DATASET CONTENT:

####

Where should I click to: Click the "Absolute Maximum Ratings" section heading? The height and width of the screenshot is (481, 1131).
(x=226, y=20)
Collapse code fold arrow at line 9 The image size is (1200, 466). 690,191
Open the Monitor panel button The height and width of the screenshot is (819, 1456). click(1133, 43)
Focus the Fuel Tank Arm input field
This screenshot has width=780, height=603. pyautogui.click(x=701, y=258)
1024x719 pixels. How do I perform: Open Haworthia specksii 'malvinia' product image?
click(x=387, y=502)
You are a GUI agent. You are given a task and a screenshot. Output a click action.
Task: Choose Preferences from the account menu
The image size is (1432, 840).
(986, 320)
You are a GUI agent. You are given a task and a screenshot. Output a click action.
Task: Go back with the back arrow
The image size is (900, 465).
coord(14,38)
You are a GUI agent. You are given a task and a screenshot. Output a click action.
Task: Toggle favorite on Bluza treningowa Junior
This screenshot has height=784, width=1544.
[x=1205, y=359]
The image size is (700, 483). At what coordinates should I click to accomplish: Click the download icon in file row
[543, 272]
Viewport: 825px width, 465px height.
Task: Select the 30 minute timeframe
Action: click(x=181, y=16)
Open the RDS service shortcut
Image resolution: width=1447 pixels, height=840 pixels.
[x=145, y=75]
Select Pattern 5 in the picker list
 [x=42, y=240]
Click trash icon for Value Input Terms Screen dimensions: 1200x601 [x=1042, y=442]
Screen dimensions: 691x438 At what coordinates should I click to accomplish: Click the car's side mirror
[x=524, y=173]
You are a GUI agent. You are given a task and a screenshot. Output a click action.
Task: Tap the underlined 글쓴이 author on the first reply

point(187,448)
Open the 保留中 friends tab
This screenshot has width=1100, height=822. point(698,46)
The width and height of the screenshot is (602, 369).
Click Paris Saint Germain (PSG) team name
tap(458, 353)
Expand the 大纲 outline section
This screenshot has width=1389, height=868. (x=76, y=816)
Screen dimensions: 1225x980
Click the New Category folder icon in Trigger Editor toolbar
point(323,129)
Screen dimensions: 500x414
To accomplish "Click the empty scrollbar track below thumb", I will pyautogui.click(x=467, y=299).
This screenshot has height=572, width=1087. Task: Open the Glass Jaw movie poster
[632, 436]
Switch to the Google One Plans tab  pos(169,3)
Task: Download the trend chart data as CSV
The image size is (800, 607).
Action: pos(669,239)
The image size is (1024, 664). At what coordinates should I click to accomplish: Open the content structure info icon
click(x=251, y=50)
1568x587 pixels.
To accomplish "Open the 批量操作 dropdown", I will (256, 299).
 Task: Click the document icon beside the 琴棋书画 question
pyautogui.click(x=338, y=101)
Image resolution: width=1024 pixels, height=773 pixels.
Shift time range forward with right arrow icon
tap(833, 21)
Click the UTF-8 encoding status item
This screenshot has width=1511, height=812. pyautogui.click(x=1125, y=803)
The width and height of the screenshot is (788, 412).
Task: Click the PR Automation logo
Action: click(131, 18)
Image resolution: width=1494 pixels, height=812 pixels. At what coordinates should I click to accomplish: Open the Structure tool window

####

THE REQUEST: Could you write out the items again, starting with the line that contains "Click trash icon" and going on through the line that contains "[x=524, y=173]", with both of those lines and the requests included, and shift every coordinate in the answers up by 93?

EXERCISE ANSWER:
Click trash icon for Value Input Terms Screen dimensions: 1200x601 [x=1135, y=535]
Screen dimensions: 691x438 At what coordinates should I click to accomplish: Click the car's side mirror
[x=617, y=266]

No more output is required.